- **PASSAGE TO READ**:

Agnetha D Fruijtier, Jetske van der Schaar, Ingrid S van Maurik, Marissa D Zwan, Philip Scheltens, Femke Bouwman, Yolande A L Pijnenburg, Bart N M van Berckel, Jarith Ebenau, Wiesje M van der Flier, Ellen M A Smets, Leonie N C Visser
Introduction: Empirical studies on effective communication for amyloid disclosure in mild cognitive impairment (MCI) are lacking. We aimed to study the impact of six communication strategies.
Method: We performed a randomized controlled trial with seven randomly assigned, video-vignette conditions: six emphasizing a communication strategy and one basic condition. All showed a scripted consultation of a neurologist disclosing positive amyloid positron emission tomography (PET) scan results to an MCI patient. Healthy individuals (N = 1017; mean age ± SD 64 ± 8, 808 (79%) female) were instructed to imagine themselves in the video, answered questionnaires assessing information recall, emotional state, and behavioral intentions, and evaluate the physician/information.
Results: “Risk best practice” resulted in highest free recall compared to other strategies (P < .05), except “emotional support”. Recall in “emotional support” was better compared to “basic-‘ and elaborate information”(P < .05). “Risk best practice” resulted in the highest uncertainty (P < .001). “Teach-back” and “emotional support” contributed to the highest evaluations (P -values < .01).
Conclusion: Risk communication best practices, attending to emotions, and teach-back techniques enhance information recall of amyloid-PET results, and could contribute to positive care evaluations.

- **WHAT TO PRODUCE**: Transcribe the portion of the abstract on communicating amyloid scan results that opens with the words containing "Agnetha D Fruijtier, Jetske" and closes with "six communication strategies.". The listing after this point is independent of the abstract on communicating amyloid scan results.

- **PROVIDED MATERIAL**:
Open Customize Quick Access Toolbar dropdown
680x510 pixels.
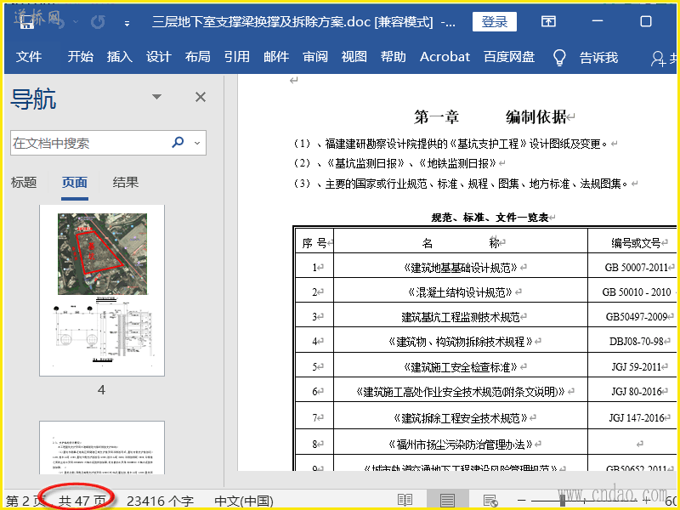[x=128, y=23]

- **ANSWER**:
Agnetha D Fruijtier, Jetske van der Schaar, Ingrid S van Maurik, Marissa D Zwan, Philip Scheltens, Femke Bouwman, Yolande A L Pijnenburg, Bart N M van Berckel, Jarith Ebenau, Wiesje M van der Flier, Ellen M A Smets, Leonie N C Visser
Introduction: Empirical studies on effective communication for amyloid disclosure in mild cognitive impairment (MCI) are lacking. We aimed to study the impact of six communication strategies.